▶ **Saved data entries**:
-*-*-

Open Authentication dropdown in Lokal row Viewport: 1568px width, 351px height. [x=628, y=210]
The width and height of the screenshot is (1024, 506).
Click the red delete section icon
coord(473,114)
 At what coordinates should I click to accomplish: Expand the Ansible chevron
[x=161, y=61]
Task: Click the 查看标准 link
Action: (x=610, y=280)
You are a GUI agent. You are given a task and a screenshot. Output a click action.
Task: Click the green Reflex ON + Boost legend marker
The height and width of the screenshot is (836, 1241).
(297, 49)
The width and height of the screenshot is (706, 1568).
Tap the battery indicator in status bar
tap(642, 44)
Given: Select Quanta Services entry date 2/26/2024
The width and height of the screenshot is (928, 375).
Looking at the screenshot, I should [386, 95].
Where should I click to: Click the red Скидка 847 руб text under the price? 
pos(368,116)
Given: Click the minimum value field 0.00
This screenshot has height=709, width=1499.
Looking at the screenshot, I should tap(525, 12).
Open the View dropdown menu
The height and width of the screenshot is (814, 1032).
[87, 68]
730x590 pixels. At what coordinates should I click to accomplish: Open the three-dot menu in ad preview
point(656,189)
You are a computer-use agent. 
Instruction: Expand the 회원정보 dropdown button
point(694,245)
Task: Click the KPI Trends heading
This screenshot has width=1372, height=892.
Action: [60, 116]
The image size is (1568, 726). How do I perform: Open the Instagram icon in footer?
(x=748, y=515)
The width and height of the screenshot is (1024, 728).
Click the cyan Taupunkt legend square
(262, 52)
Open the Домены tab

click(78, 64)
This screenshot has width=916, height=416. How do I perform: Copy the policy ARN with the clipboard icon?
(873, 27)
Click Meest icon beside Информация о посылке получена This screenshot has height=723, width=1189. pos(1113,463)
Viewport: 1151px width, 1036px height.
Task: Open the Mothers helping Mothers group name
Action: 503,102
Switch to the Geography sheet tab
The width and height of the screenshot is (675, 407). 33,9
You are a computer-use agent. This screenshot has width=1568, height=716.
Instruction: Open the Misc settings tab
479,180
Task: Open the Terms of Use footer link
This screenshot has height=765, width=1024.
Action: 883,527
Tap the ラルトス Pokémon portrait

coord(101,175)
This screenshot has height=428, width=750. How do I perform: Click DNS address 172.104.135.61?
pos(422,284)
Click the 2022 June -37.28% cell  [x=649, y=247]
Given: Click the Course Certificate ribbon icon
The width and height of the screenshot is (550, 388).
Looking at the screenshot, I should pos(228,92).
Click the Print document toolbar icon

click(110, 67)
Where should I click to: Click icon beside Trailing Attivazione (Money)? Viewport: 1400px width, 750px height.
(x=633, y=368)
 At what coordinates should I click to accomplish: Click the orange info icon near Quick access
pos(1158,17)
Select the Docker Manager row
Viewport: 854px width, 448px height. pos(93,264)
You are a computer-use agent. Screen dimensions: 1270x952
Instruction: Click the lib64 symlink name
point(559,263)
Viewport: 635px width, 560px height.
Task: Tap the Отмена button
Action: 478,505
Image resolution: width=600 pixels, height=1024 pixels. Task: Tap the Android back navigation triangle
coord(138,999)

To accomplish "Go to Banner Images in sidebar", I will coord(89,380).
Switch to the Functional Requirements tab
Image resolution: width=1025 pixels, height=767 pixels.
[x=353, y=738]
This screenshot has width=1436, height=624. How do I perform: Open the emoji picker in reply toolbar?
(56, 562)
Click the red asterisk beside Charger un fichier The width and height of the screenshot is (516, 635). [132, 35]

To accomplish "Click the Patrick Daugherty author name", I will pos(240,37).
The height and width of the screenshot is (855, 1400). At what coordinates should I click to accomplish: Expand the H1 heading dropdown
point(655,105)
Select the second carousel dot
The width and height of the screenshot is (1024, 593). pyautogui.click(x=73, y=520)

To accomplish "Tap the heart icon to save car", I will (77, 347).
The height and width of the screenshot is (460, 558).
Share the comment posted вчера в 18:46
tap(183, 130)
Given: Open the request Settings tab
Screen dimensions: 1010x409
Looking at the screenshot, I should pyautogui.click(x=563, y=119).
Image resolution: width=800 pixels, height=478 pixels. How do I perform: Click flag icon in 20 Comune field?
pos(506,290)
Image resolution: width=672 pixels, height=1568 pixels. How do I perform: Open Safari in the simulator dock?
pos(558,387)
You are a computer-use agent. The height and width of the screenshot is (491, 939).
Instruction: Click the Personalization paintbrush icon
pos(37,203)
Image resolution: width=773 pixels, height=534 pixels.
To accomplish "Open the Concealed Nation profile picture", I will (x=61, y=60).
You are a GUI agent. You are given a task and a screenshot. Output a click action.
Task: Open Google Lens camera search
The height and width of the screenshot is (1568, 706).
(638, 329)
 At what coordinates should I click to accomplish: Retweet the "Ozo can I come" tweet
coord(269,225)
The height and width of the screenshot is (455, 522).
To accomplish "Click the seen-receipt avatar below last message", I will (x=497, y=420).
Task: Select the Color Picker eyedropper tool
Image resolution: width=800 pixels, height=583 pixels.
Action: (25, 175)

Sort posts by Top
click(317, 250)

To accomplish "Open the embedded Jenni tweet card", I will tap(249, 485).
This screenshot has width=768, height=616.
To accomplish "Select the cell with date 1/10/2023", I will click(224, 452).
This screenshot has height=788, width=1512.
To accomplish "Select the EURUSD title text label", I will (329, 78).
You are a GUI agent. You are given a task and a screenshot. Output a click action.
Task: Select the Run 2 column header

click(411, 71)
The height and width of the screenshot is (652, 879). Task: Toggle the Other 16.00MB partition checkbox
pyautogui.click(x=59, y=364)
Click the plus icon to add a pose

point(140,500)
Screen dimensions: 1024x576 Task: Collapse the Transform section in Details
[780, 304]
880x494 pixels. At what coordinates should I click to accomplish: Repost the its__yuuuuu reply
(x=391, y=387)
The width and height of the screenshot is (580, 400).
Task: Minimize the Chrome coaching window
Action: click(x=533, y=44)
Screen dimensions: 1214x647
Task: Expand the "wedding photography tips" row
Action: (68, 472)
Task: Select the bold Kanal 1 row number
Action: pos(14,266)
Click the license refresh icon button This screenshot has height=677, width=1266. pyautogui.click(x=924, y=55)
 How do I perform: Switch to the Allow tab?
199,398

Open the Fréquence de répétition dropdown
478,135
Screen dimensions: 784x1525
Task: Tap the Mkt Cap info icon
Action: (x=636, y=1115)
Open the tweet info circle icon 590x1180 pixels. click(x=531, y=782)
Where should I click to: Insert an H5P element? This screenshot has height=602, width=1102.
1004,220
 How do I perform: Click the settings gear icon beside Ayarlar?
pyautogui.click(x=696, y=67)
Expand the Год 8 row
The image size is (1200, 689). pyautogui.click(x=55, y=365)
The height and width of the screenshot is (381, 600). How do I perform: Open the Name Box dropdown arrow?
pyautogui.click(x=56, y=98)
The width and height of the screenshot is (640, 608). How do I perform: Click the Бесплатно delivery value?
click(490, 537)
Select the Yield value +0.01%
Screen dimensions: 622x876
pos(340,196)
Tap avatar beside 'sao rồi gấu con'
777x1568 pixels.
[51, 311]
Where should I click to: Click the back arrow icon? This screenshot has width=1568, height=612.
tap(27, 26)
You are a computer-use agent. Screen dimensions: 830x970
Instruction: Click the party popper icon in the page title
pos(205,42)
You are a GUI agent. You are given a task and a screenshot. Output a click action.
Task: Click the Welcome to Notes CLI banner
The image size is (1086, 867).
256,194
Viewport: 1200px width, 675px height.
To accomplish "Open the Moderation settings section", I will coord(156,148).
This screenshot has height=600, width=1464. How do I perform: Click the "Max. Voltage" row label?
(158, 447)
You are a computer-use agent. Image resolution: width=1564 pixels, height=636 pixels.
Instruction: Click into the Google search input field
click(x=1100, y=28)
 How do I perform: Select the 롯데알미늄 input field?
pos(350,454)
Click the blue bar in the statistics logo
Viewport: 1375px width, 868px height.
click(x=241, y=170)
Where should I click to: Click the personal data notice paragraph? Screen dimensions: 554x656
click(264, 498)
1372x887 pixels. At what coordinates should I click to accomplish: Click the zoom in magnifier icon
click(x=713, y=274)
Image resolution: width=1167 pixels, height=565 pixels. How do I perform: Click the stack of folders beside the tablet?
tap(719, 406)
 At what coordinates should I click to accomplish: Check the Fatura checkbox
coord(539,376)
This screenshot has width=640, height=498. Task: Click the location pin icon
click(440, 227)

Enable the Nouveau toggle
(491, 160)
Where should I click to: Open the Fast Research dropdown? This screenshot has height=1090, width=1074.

-*-*-

▶ **ASSIGNMENT**:
Count the lines in the records above that hold the word "computer", and give only that number.

▶ **SOLUTION BELOW**:
6